Me sobresaltó la llegada de un camarero que, con la mirada aún absorta en la
pareja que se alejaba, traía la cuenta de mi mesa. Seis cincuenta por una bebida con
aspecto de enjuague bucal que además yo no había probado. Entregué un billete de diez
euros y esperé el cambio.
En esos minutos me puse novelesco y recordé los capítulos finales de las novelas
de Agatha Christie en las que Hercule Poirot reunía a todos los sospechosos y empezaba
a desgranar hechos, vínculos y motivaciones de cada uno ellos de forma que los
desnudaba en sus miserias hasta que por fin daba con el verdadero culpable del crimen.

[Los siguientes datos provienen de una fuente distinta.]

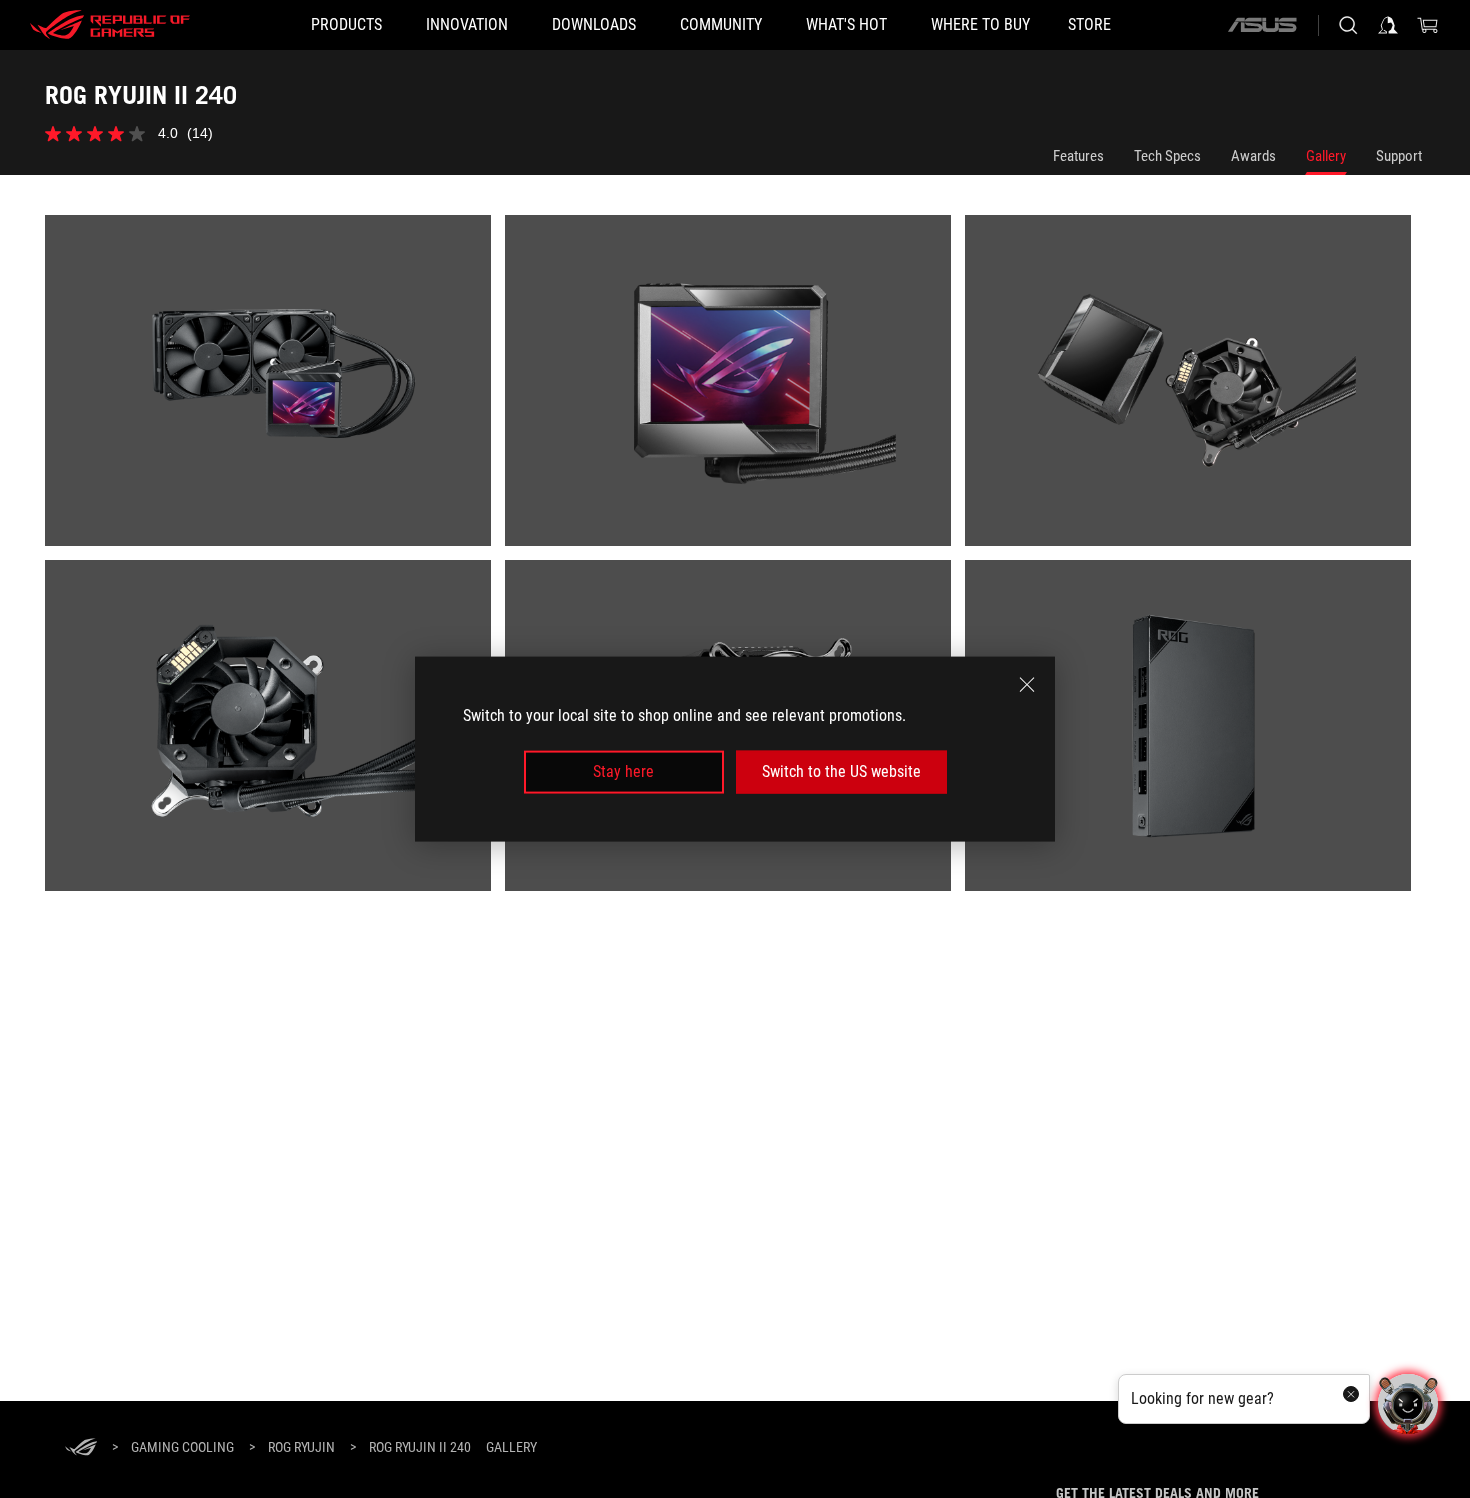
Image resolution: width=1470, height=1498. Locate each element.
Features (1078, 156)
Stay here (623, 771)
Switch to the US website (841, 771)
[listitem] (275, 387)
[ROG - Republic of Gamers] (110, 25)
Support (1399, 156)
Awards (1253, 156)
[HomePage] (81, 1448)
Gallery (1326, 156)
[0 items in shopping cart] (1428, 25)
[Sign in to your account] (1388, 25)
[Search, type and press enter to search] (1348, 25)
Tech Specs (1167, 156)
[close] (1027, 685)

En el caso de Sun, la principal culpable pagaba ya por su crimen pero quedaban
aspectos de la vida de los otros que no se tuvieron en cuenta a la hora de enjuiciar los
hechos. La aparición inesperada de Li Xiaoxan me lo demostraba. Seguro que era esto
lo que suele ocurrir en la vida cruda, fuera de las novelas, que era imposible descubrirlo
todo.
Cuando el camarero regresó y situó el platillo con la vuelta sobre la mesa, una de
las monedas de euro llamó mi atención. Un golpe, una marca en la efigie del monarca,
la mandíbula prominente, la nariz hundida. ¿Una broma? Miré alrededor pero nadie
miraba, nadie parecía estar disimulando. ¿Era posible que otra vez el azar se acordara de
mí? La casualidad había estado especialmente presente en mi vida desde el día que fui
al hospital a ver a Sun por primera vez y había jugado un papel importante en la
sucesión de los hechos que me afectaron de manera directa. Decidí llevarme la moneda
marcada y dejar el resto como generosa propina para celebrar la feliz coincidencia. No
iba a ponerme a investigar ahora el origen de las marcas en unas monedas que no veían
mermado su valor. Me guardé el euro en el bolsillo y seguí andando por la calle hacia
mi casa, donde empecé a escribir esta historia.
A fin de cuentas soy escritor, no detective.